** Start Task data **

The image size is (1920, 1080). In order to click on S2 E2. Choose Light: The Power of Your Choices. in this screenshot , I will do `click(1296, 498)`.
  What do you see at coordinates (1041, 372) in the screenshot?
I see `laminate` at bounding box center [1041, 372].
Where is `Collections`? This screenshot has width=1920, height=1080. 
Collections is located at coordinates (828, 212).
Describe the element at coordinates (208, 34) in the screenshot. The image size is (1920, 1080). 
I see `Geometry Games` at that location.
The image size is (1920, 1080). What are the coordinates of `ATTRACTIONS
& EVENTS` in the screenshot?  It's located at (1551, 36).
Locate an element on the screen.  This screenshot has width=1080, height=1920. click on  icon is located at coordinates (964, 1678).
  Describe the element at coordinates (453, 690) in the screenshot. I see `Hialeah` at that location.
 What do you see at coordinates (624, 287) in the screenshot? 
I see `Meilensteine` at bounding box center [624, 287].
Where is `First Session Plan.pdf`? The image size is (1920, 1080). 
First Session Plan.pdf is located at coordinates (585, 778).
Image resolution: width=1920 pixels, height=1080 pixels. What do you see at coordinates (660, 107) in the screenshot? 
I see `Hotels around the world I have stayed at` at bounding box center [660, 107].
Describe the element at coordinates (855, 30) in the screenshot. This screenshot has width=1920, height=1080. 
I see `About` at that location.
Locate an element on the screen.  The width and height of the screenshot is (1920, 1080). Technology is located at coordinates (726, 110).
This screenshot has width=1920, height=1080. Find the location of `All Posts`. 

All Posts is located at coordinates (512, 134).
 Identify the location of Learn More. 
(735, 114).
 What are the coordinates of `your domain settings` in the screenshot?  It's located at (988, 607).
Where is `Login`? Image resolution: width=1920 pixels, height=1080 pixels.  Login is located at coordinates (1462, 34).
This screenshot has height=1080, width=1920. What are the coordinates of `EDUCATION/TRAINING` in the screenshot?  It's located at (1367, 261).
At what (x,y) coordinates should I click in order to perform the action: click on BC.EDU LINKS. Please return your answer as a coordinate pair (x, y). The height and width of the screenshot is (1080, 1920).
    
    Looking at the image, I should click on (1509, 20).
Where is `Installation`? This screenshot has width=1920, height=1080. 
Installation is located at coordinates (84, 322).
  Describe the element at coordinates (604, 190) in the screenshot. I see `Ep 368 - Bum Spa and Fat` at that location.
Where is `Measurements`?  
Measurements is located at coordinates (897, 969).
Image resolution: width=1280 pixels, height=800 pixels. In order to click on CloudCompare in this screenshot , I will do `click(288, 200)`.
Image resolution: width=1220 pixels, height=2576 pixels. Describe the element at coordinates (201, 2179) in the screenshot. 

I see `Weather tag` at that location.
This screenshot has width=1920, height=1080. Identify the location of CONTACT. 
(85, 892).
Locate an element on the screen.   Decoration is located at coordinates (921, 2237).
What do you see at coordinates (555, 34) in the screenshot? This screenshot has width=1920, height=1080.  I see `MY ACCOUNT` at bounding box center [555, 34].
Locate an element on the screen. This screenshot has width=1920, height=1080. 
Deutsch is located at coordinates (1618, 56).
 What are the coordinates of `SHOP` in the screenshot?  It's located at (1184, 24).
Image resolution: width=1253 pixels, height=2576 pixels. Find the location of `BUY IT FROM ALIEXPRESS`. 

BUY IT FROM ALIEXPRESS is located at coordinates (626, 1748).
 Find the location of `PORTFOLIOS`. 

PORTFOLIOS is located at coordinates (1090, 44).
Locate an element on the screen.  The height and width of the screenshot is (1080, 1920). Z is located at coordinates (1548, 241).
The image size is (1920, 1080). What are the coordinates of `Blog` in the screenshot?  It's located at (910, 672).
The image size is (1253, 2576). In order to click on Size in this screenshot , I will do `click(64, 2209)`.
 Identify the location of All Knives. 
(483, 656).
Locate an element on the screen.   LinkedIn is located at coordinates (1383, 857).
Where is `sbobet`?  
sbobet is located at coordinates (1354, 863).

** End Task data **

### The request
Return the items above unchanged, from the line with "coordinates (1462, 34)." to the line with "This screenshot has height=1080, width=1920.", including both of those lines.

### In response
Where is `Login`? Image resolution: width=1920 pixels, height=1080 pixels.  Login is located at coordinates (1462, 34).
This screenshot has height=1080, width=1920. What are the coordinates of `EDUCATION/TRAINING` in the screenshot?  It's located at (1367, 261).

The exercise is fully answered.